A few weeks ago I won two Marriott ebay auctions. Apparantly regular buyers have caught on because these two units and many others have the top bids no where remotely close to the market. I received phone calls asking if I wanted to bid higher because the high bid has little chance. I said I will stick to my bid. I paid close attention to the electronic agreements and they were both missing the unit numbers. As some of you know you cannot submit a purchase agreement for ROFR unless it contains the specific ownership as well as the buyer and the seller. Marriott will only accept a complete and valid purchase agreement. The electronic agreement CJ was using for these Marriotts cannot be accepted by Marriott, so I was pretty sure at that point that they had no intention on submitting anything to Marriott. I expected them to wait a week or two and tell me they failed.

They left me a voice message explaining that because I didn't offer enough money Marriott was unfortunately able to take the unit. They have another of the same and would help me offer enough money. I said no thanks I would take a refund. 10 days later they notified me on the second unit with the same story. I said I would take a refund but I wanted to know where the refund was on the first unit that failed. They don't know because it's another department. Another week goes by and they try to sell me on some random unit. I inquire on the refunds, particulary the first and I mention that I will have to file a dispute on my cc. They said thanks notifying them and customer support would be contacting me.

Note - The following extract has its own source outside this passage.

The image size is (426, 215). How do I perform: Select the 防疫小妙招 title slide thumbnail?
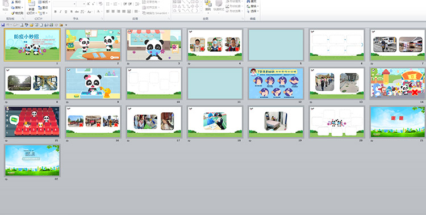[32, 45]
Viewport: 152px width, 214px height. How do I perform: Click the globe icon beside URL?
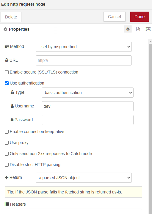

It is clear to me that the auctions are fake and they are just using them to fish for buyers that they can convince to pay higher prices. I am wondering why they are stalling longer and longer on the refunds. 

These are quite possibly fraudulent actions. I warn anyone that is thinking of bidding on a Marriott by CJ. They have loads of them all the time and I am starting to wonder if there is possibly something ponzi going on with the refund delays, even if initially unintentional. I am not letting them stall any longer so I am filing cc disputes.


----------



## BocaBoy (Apr 24, 2014)

Saintsfanfl said:


> Before the Marriott buyback and ROFR craze and even a while after, CJ Timeshares only had large minimum bids or reserves on their Marriott auctions. Sometime in the last 6 months or longer they no longer required these minimums.
> 
> Around Christmas time I won a Marriott auction. Two weeks went by and they notified me that it failed ROFR. They wanted to help me get it passed and they had a special person that would help me price it so that it would pass. I said no thanks and instead would just take a refund. They said ok. 7-10 days went by and I was again contacted as a sales attempt to help me price another unit. I said I had already said no and had asked for a refund. They said ok, refund coming. I got the refund in the proper amount of time from the second request. I chalked it up to interdepartmental miscommunication around the Holiday.
> 
> ...



This is the type of concern that causes some buyers to prefer to buy direct from the developer (or currently from MVCI Resales).  I am not putting down resale purchases on the private market, but merely pointing out the comfort level you get by purchasing the other way.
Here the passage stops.